Collected data:

┄┄┄┄┄┄┄┄┄┄

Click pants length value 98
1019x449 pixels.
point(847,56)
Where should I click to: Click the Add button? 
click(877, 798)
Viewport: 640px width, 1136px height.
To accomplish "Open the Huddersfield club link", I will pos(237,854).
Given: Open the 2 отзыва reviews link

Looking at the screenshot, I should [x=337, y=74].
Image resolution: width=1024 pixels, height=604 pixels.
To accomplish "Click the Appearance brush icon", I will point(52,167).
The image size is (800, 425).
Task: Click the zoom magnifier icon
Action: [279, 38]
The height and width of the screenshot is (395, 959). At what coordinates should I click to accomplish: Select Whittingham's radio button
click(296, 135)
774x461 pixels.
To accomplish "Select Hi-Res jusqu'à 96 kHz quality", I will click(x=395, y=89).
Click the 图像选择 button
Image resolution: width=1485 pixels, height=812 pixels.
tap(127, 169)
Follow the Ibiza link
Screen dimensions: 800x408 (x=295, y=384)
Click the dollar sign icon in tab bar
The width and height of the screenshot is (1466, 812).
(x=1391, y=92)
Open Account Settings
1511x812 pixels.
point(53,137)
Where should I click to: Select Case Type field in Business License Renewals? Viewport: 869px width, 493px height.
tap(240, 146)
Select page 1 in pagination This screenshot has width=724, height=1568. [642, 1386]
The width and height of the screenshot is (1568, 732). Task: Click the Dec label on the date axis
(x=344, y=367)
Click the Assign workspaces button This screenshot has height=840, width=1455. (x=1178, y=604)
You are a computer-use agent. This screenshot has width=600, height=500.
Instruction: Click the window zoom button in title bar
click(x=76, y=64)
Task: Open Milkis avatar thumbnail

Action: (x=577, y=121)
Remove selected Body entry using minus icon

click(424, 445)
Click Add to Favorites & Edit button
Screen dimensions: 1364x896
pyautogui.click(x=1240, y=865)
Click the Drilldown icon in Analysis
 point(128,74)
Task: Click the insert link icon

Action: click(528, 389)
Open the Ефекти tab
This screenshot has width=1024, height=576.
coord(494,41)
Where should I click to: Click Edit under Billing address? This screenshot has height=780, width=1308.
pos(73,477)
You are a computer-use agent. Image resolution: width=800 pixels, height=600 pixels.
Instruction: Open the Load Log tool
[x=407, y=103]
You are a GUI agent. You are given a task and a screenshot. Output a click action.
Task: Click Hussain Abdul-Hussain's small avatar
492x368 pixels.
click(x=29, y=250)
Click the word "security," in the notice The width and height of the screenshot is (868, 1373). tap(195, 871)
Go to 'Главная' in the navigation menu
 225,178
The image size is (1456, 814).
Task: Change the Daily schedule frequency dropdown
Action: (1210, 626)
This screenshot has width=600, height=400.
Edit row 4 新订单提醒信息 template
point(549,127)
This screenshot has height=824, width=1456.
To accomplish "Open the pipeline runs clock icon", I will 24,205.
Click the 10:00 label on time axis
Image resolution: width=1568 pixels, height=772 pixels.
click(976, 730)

┄┄┄┄┄┄┄┄┄┄

Can you reproduce the data above verbatim, from the line with "Select page 1" up to and including the line with "Action: click(528, 389)"?

Finished exercise:
Select page 1 in pagination This screenshot has width=724, height=1568. [642, 1386]
The width and height of the screenshot is (1568, 732). Task: Click the Dec label on the date axis
(x=344, y=367)
Click the Assign workspaces button This screenshot has height=840, width=1455. (x=1178, y=604)
You are a computer-use agent. This screenshot has width=600, height=500.
Instruction: Click the window zoom button in title bar
click(x=76, y=64)
Task: Open Milkis avatar thumbnail

Action: (x=577, y=121)
Remove selected Body entry using minus icon

click(424, 445)
Click Add to Favorites & Edit button
Screen dimensions: 1364x896
pyautogui.click(x=1240, y=865)
Click the Drilldown icon in Analysis
 point(128,74)
Task: Click the insert link icon

Action: click(528, 389)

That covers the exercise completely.